Internacional

Após trinta anos, os caminhos trilhados pela China não são exatamente os pretendidos pelos capitalistas, tampouco os previstos pelos socialistas

Após trinta anos, a questão chinesa é bastante complexa. De qualquer ângulo que se olhe, tornou-se um perigo para o capitalismo. Assim, não é por acaso que os países centrais tomam a China, cada vez mais, como alvo principal de suas estratégias políticas e militares

 

China: paz e boas relações com as nações para completar seu desenvolvimento

China: paz e boas relações com as nações para completar seu desenvolvimento. Foto: Pixtal/Grupo Keystone

[nextpage title="p.1" ]Não é só o Brasil que se vê às voltas com o que poderíamos chamar de questão chinesa. Essa questão está, praticamente, diante de todos os países e povos. Não tem, porém, a mesma forma de quando emergiu, no final dos anos 1970 e início dos 1980. A questão chinesa atual parece haver se transformado no contrário daquela.

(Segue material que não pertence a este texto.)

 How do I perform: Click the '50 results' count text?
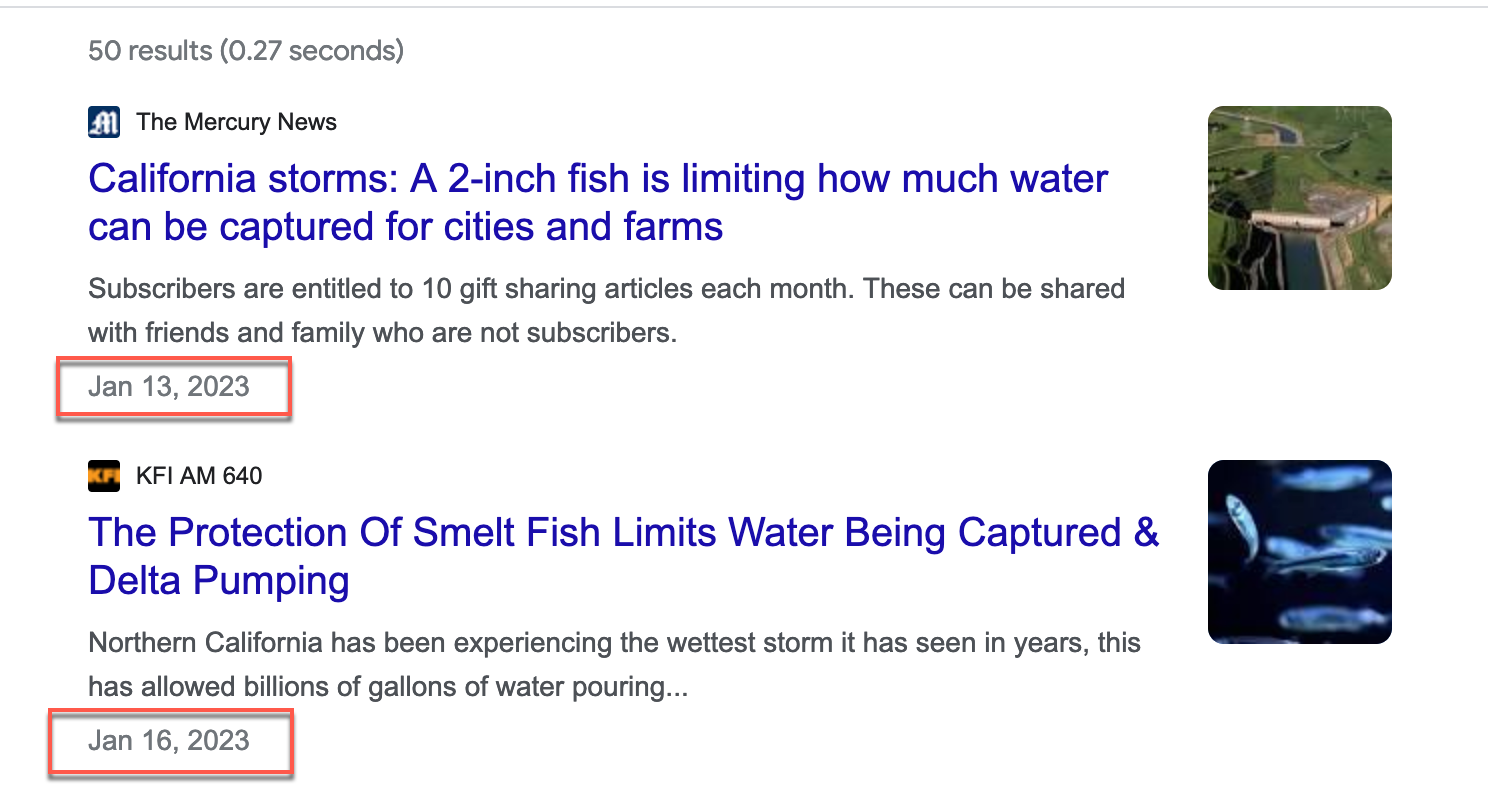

Nos anos 1980, todos os empresários relativamente bem informados, em qualquer parte do planeta, saudavam o ingresso da China no caminho do capitalismo. Tal virada seria o complemento final da reversão do sonho comunista e socialista à realidade inexorável e eterna do modo de produção capitalista. A rigor, nada muito diferente do que pensava a maior parte dos comunistas e socialistas, em todo o mundo. É verdade que para estes, diferentemente dos detentores de capital, o ingresso da China na globalização capitalista não representava apenas uma regressão social e a implantação do iníquo processo de exploração da força de trabalho chinesa. Representava, também, uma nova subordinação da China às potências capitalistas.

Trinta anos depois, muita gente ainda acredita na China completamente perdida para o socialismo. Mas até esses céticos são obrigados a reconhecer que a questão chinesa se tornou bem mais complexa. Por exemplo, na atualidade, pouco mais de 50% das empresas do país são privadas. Pertencem tanto a capitalistas estrangeiros quanto a uma florescente burguesia nacional chinesa. E ambos reclamam maior participação nos mercados e menos travas na exploração de seus trabalhadores.

No entanto, ao contrário da divulgada privatização completa da economia chinesa, cerca de 50% das demais empresas continuam nas mãos do Estado e de cooperativas, com predomínio nos setores econômicos estratégicos, e não há indício de que o Estado esteja disposto a abrir mão delas. Antes estão se tornando grandes corporações, utilizadas como instrumentos econômicos para orientar o conjunto da economia e corrigir os desvios erráticos do mercado. Ao desfazer os monopólios, o Estado chinês impôs a suas estatais aprender a operar no mercado sem preços administrados, competindo tanto com as empresas privadas quanto entre si.

Do ponto de vista social, o panorama também não é o céu de exploração desejado pelos capitalistas nem o inferno previsto por socialistas. Hoje, enquanto os empresários privados chineses reclamam do crescimento dos salários e dos benefícios aos trabalhadores, os dos demais países, diante da concorrência dos produtos chineses, acusam a China de dumping social, salários de fome, trabalho escravo e outras práticas que feririam os direitos humanos. Muitos socialistas também se preocupam com o evidente crescimento das desigualdades econômicas e sociais chinesas. Sem dúvida, como em todos os países onde há capitalistas, é possível encontrar na China casos pontuais de extrema pobreza, salários abaixo do limite legal, superexploração de trabalhadores e mesmo trabalho escravo.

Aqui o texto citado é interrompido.